NEW YORK - Mentre la gente affolla mattina e sera i suoi locali alla moda, i bodyguard all’ingresso controllano pelli e pellicce dei clienti assicurandosi che siano ecologiche. Esemplare la scelta dell'imprenditore a stelle e strisce Johnny Barounis: «Nei miei locali - commenta - chi indossa una pelliccia vera non è gradito e deve andarsene».
La scelta, che ha fatto il giro del mondo, è stata gradita da migliaia di animalisti che adesso sperano nella condivisione dell'iniziativa da parte di altri imprenditori. Del resto è risaputo, si sono dei locali a New York, così come in ogni metropoli per arrivare alle nostrane città vip, dove presentarsi con una pelliccia costosa non fa che ottenere "il pass" per un trattamento d'eccezione. Da Johnny Barounis tuttavia il trattamento d'eccezione consiste in un tempestivo ben servito.
Come preannunciato l'imprenditore si rifiuta di servire infatti clienti che si presentano nei suoi locali con indosso una pelliccia. «Sono sempre stato anti-caccia e anti-pelliccia - spiega - Noi alla gente diciamo che sono invitati a entrare, ma il pelo rimane fuori».
Il calvario delle povere bestiole pelose non può rimanere nell'ombra. «Gli animali allevati per la loro pelliccia sono spesso tenuti in piccoli spazi grandi come quelli delle galline allevate in batteria e poi vengono uccisi per soffocamento, folgorazione, gas e veleno è qualcosa di inaccettabile».
Barounis, 51enne vegetariano membro della PETA (l’Organizzazione mondiale per salvaguardia degli animali), ha convinto molti fan e alcuni critici con la sua posizione anti-crudeltà.

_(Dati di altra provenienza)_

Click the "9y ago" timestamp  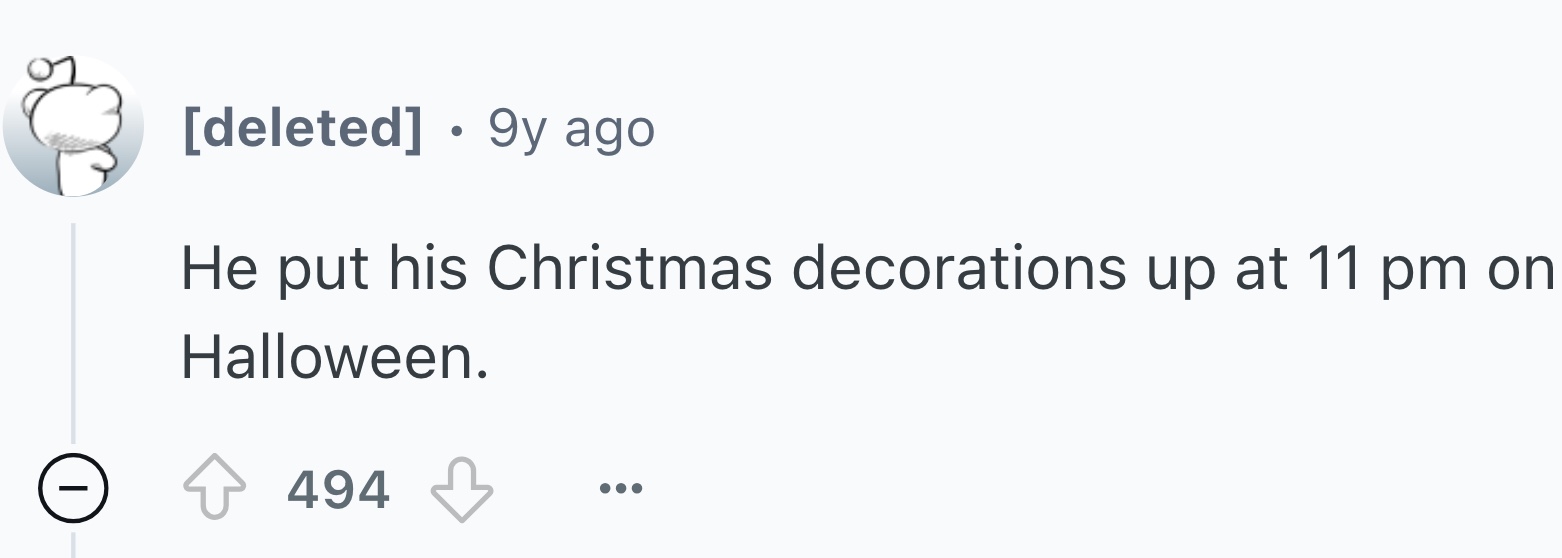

Ovviamente il suo rigore si estende anche all’utilizzo di alcuni alimenti, come la carne rossa.
«Lo scorso inverno - conclude il 51enne - una donna si arrabbiò quando le fu negato l’ingresso a causa della sua giacca. Ha chiamato la polizia e per poco non la portavano dentro per falso allarme. Ricordate: le pellicce vere ormai sono out!».